# CONSIGNE
Recopiez fidèlement le passage du texte sur Ryûsuke Hamaguchi qui va de « Il aura fallu » jusqu'à « de son cinéma. ».

┌─ TEXTE À LIRE

Asako I & II, Senses… avec Ryûsuke Hamaguchi, les sens en éveil
Avec Asako I & II, le cinéaste japonais Ryûsuke Hamaguchi s’impose comme un auteur majeur, doublant la peinture sensible d’une obsession amoureuse d’un lumineux portrait de femme. Un film à découvrir en DVD, tout comme le somptueux Senses.
Il aura fallu attendre 2018 et la sélection de Asako I & II en compétition au festival de Cannes pour que Ryûsuke Hamaguchi, cinéaste japonais auteur d’une dizaine de films déjà au rang desquels l’exceptionnel Senses, accède à une large reconnaissance internationale. Issu de la scène indépendante, et représentant, au même titre qu’un Koji Fukada, d’une nouvelle génération nipponne, le réalisateur considère volontiers Asako comme son premier film « commercial ». Une notion à replacer dans le contexte local, et dans laquelle il y a lieu d’entendre surtout des normes de production (et une durée) classiques, conditions n’ayant toutefois pas altéré sa façon de procéder avec les acteurs, pas plus que la grâce et la sensibilité émanant de son cinéma.

└─
┌─ LISTE

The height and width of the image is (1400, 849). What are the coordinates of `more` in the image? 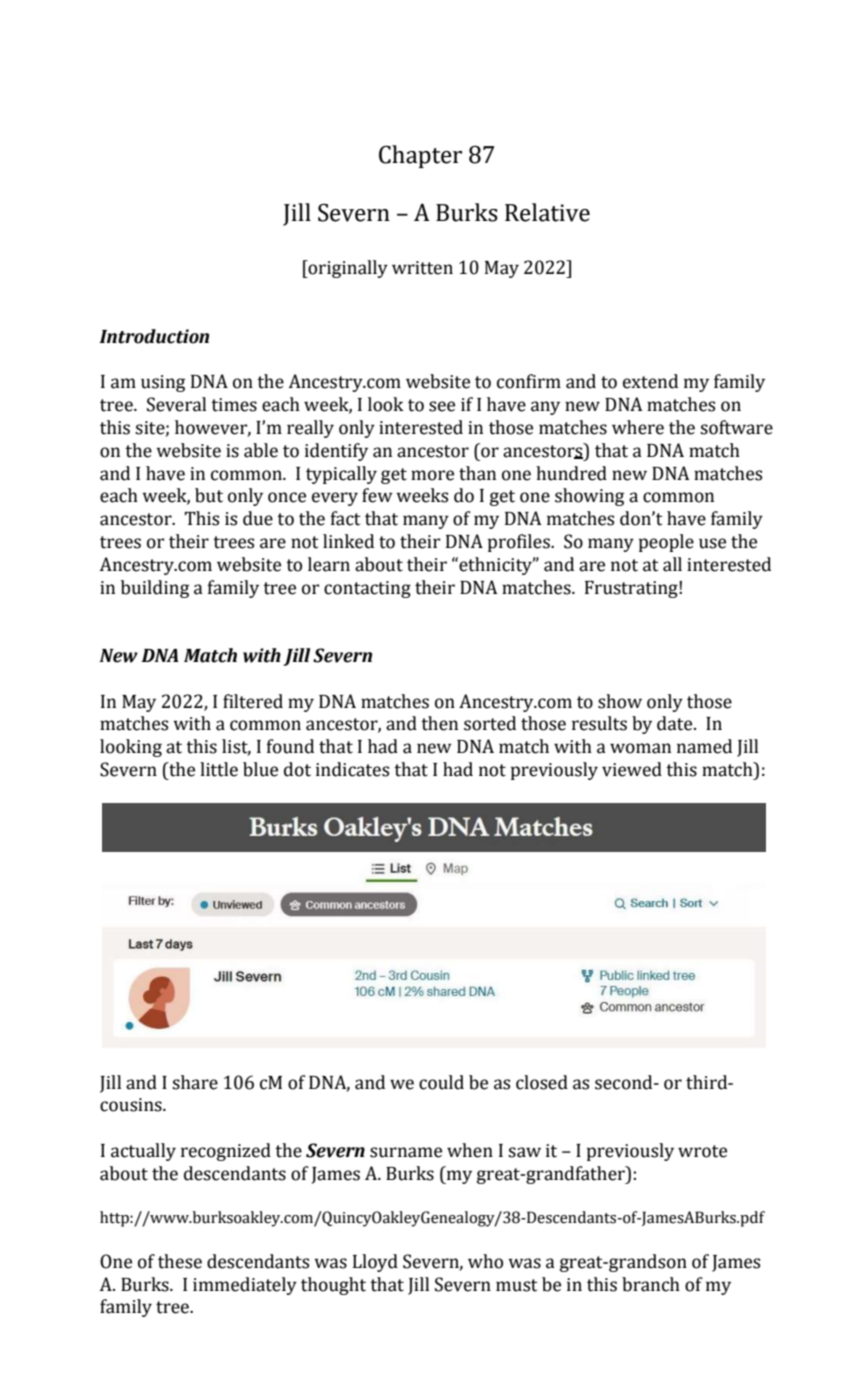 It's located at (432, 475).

└─
┌─ LISTE

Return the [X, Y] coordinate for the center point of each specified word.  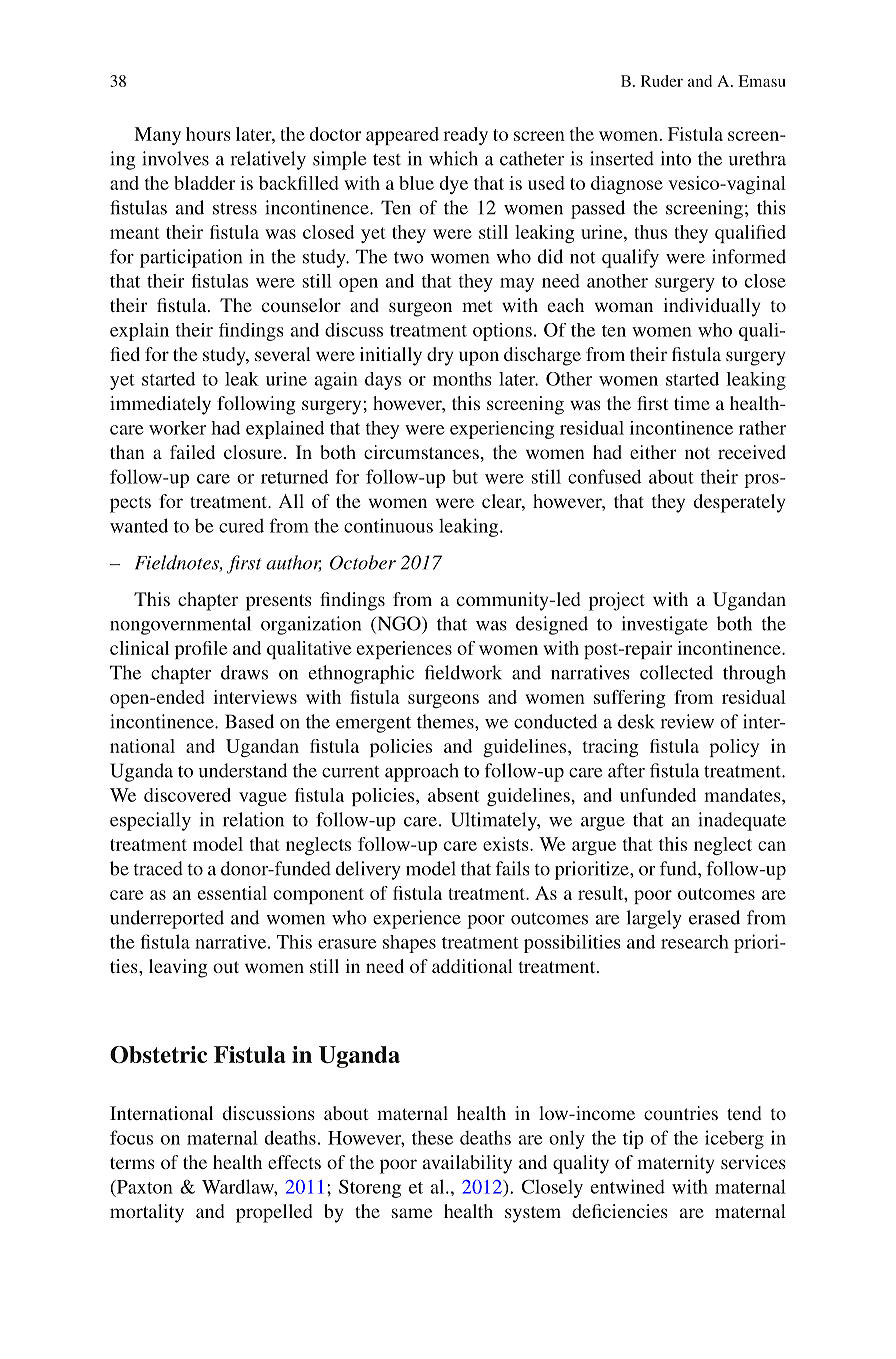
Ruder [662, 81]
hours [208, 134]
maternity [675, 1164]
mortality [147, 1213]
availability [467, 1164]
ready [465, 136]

└─

# RÉPONSE À LA CONSIGNE
Il aura fallu attendre 2018 et la sélection de Asako I & II en compétition au festival de Cannes pour que Ryûsuke Hamaguchi, cinéaste japonais auteur d’une dizaine de films déjà au rang desquels l’exceptionnel Senses, accède à une large reconnaissance internationale. Issu de la scène indépendante, et représentant, au même titre qu’un Koji Fukada, d’une nouvelle génération nipponne, le réalisateur considère volontiers Asako comme son premier film « commercial ». Une notion à replacer dans le contexte local, et dans laquelle il y a lieu d’entendre surtout des normes de production (et une durée) classiques, conditions n’ayant toutefois pas altéré sa façon de procéder avec les acteurs, pas plus que la grâce et la sensibilité émanant de son cinéma.